[Saved data entries]
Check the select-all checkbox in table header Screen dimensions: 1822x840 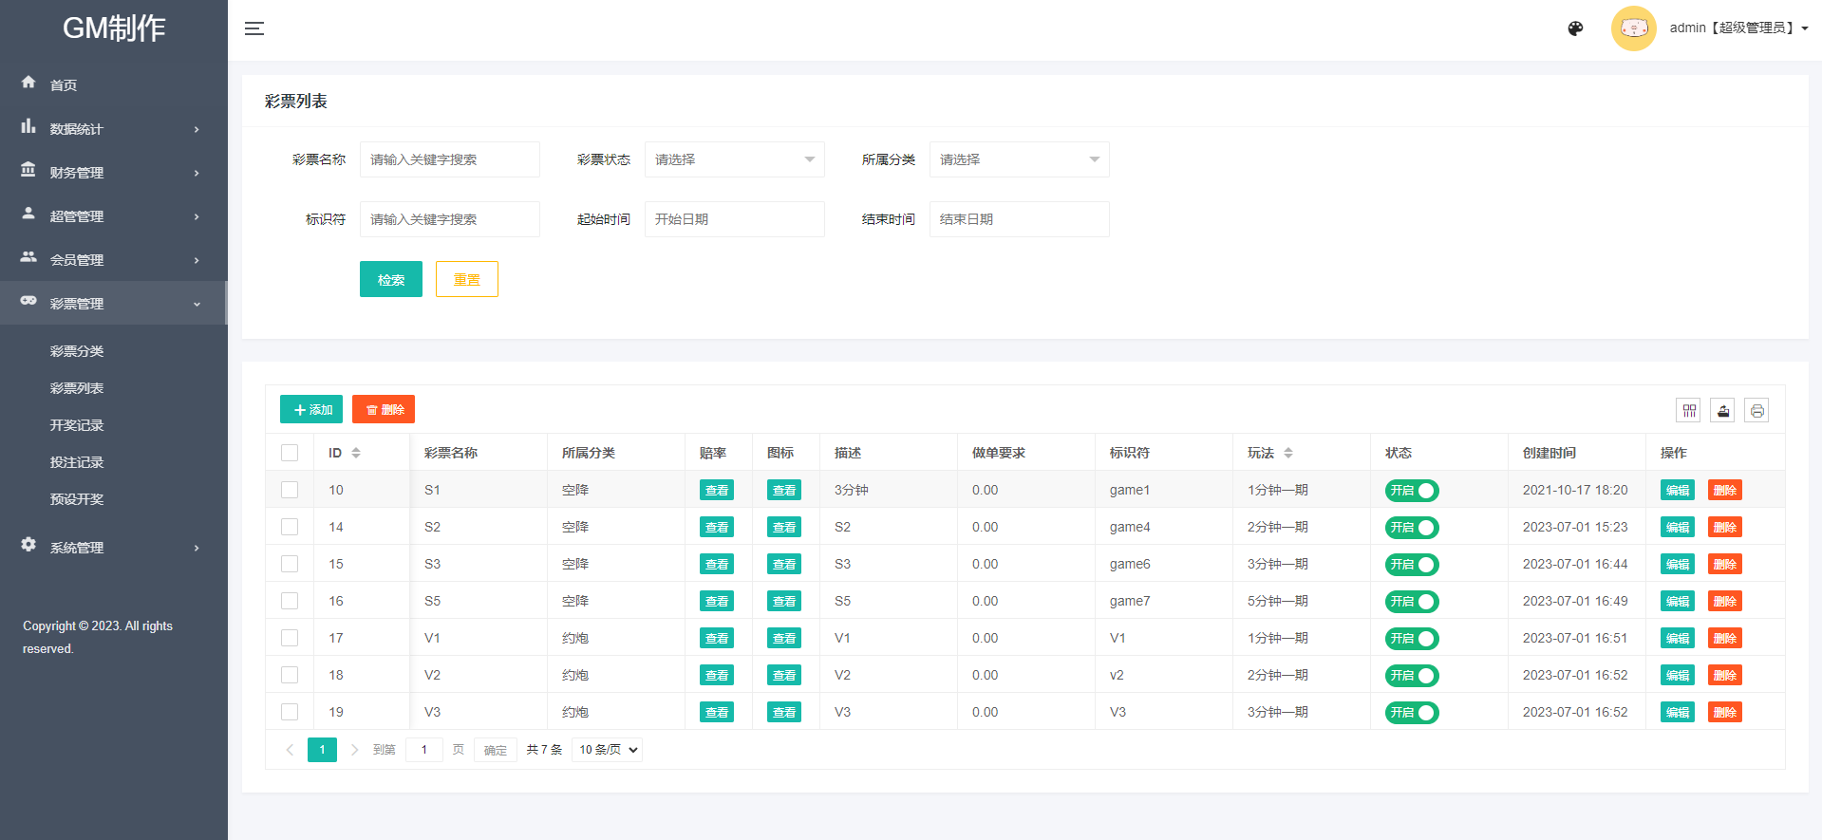(290, 453)
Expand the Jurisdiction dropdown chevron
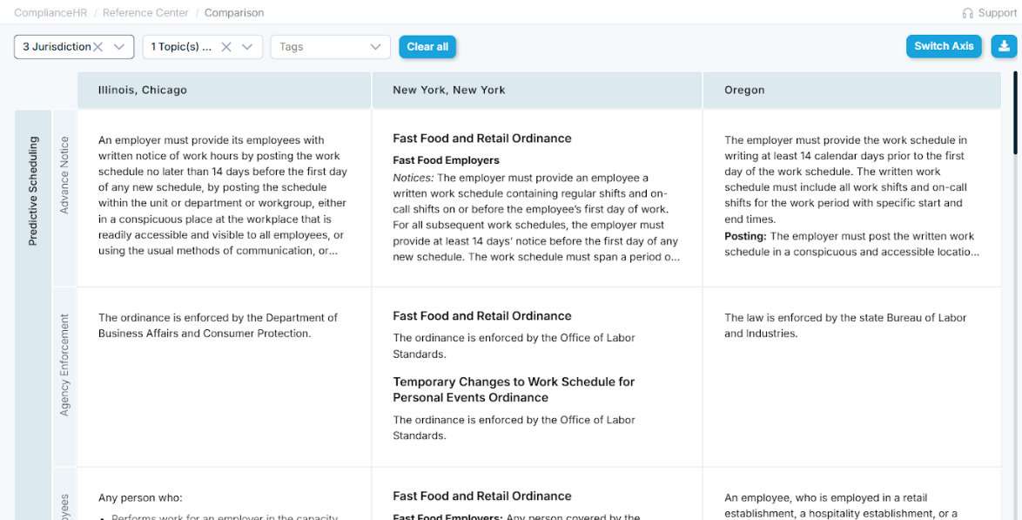Viewport: 1022px width, 520px height. tap(119, 47)

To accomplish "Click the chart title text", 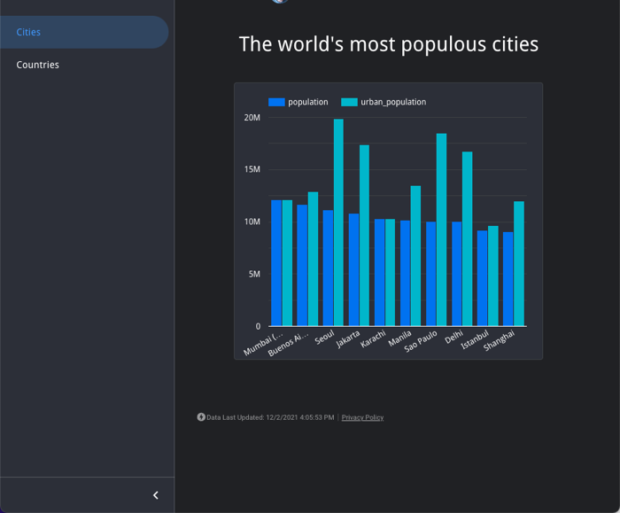I will pos(388,44).
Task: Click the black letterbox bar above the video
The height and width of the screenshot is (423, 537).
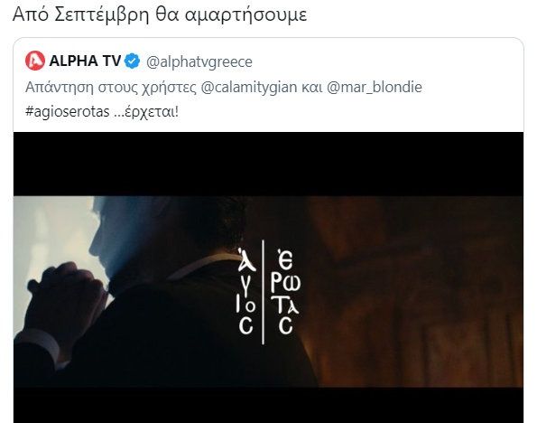Action: pos(268,164)
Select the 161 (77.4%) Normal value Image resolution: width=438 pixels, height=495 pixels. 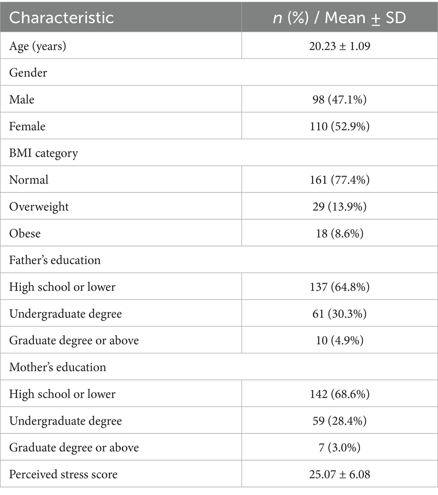[x=340, y=180]
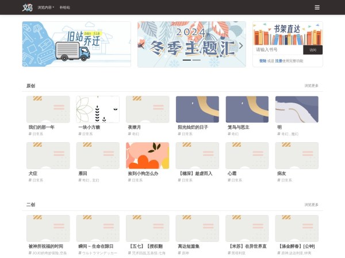The image size is (345, 258).
Task: Open the 一块小方糖 cover thumbnail
Action: (x=98, y=109)
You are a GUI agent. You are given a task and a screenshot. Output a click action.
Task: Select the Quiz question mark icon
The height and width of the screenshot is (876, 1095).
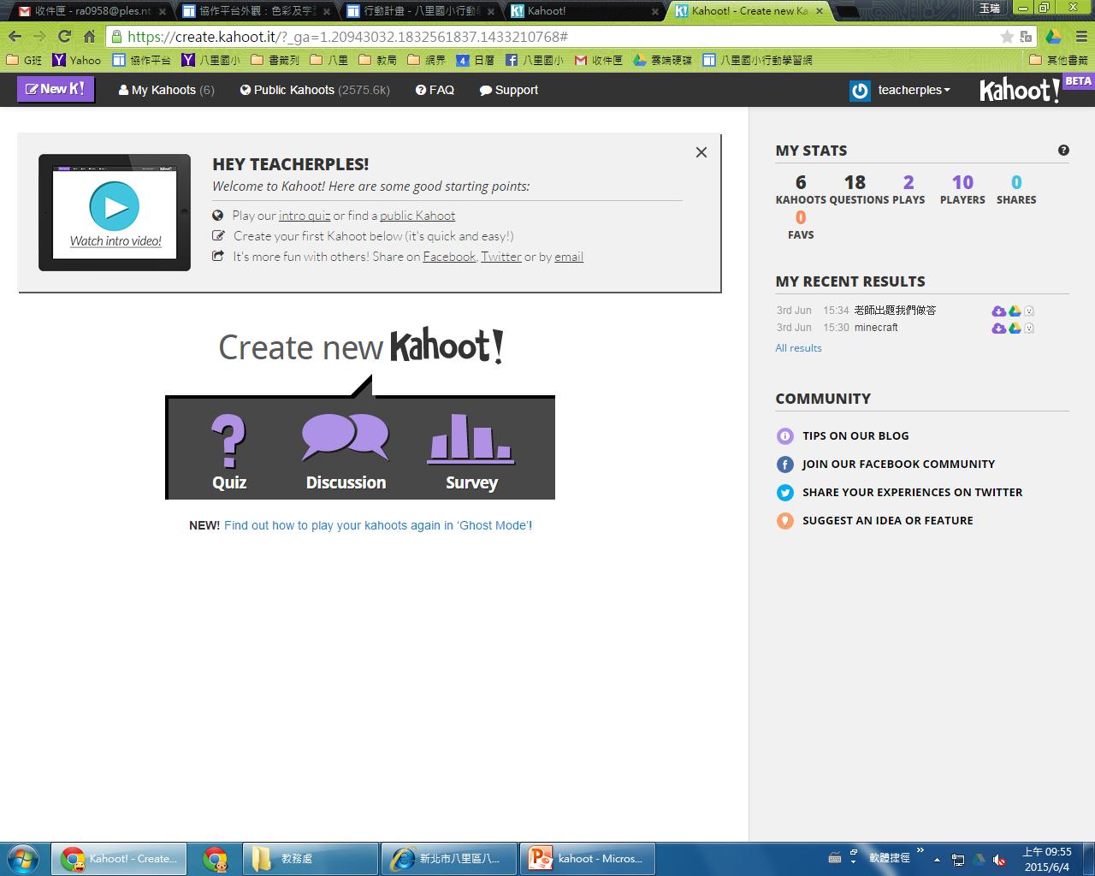coord(228,441)
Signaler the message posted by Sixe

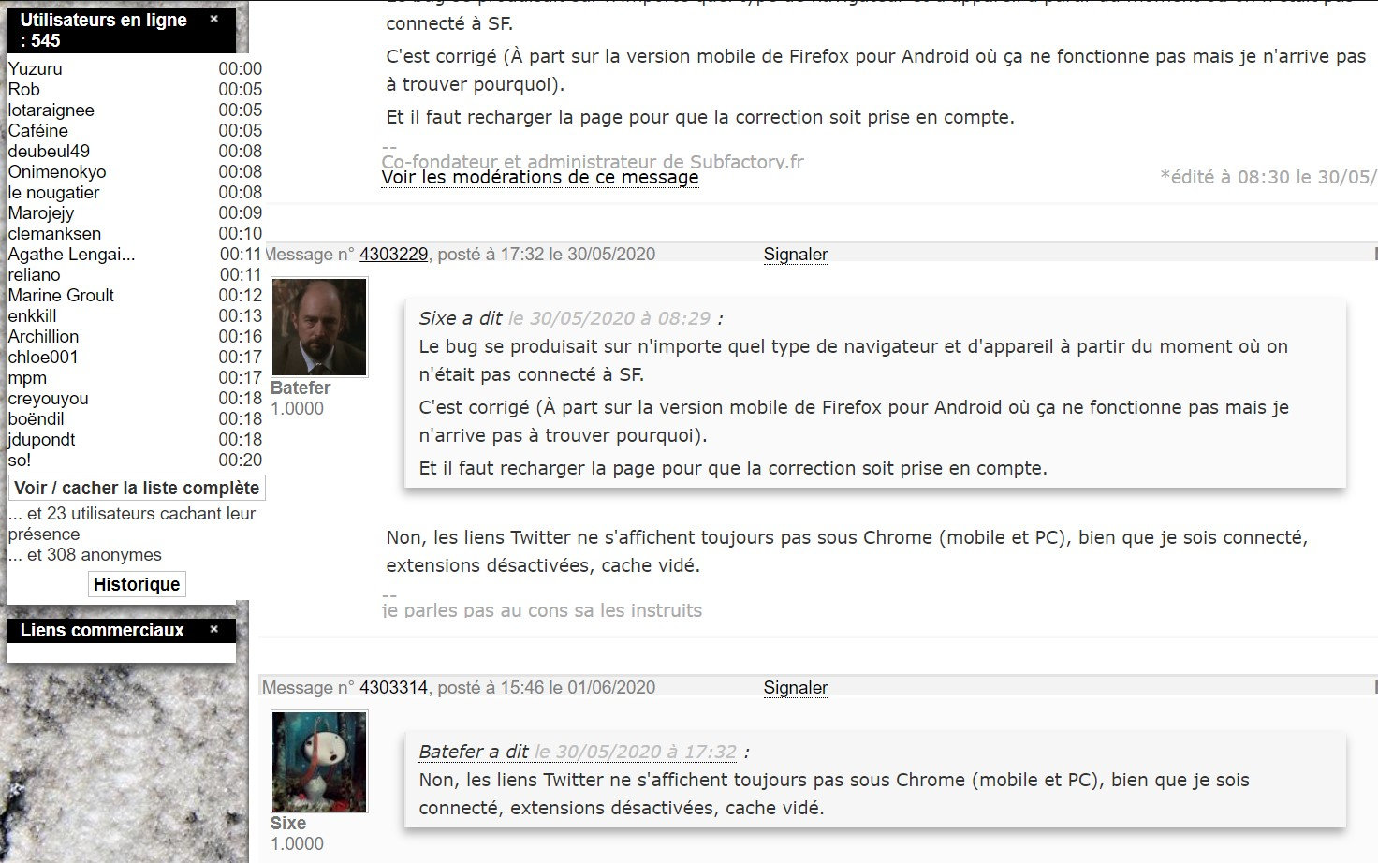click(x=796, y=687)
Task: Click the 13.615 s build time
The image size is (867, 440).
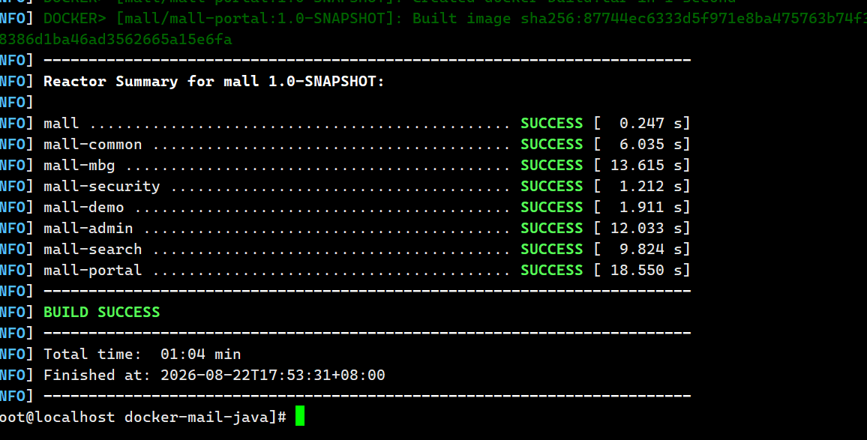Action: (x=647, y=165)
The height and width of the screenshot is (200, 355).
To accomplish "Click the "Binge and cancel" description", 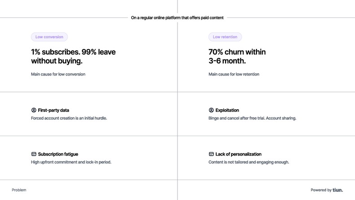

◆ WHAT IS EXPECTED ◆
Reproduce the final stretch of lines exactly: the line containing "You are a GUI" through the last line of the data, both included. Pictures do not belong in the copy.

◆ WRITTEN ANSWER ◆
You are a GUI agent. You are given a task and a screenshot. Output a click action.
Task: Select the Quiz question mark icon
The height and width of the screenshot is (876, 1095).
coord(228,441)
Signaler the message posted by Sixe

click(x=796, y=687)
Task: Click the 13.615 s build time
The image size is (867, 440).
Action: (x=647, y=165)
The height and width of the screenshot is (200, 355).
To accomplish "Click the "Binge and cancel" description", 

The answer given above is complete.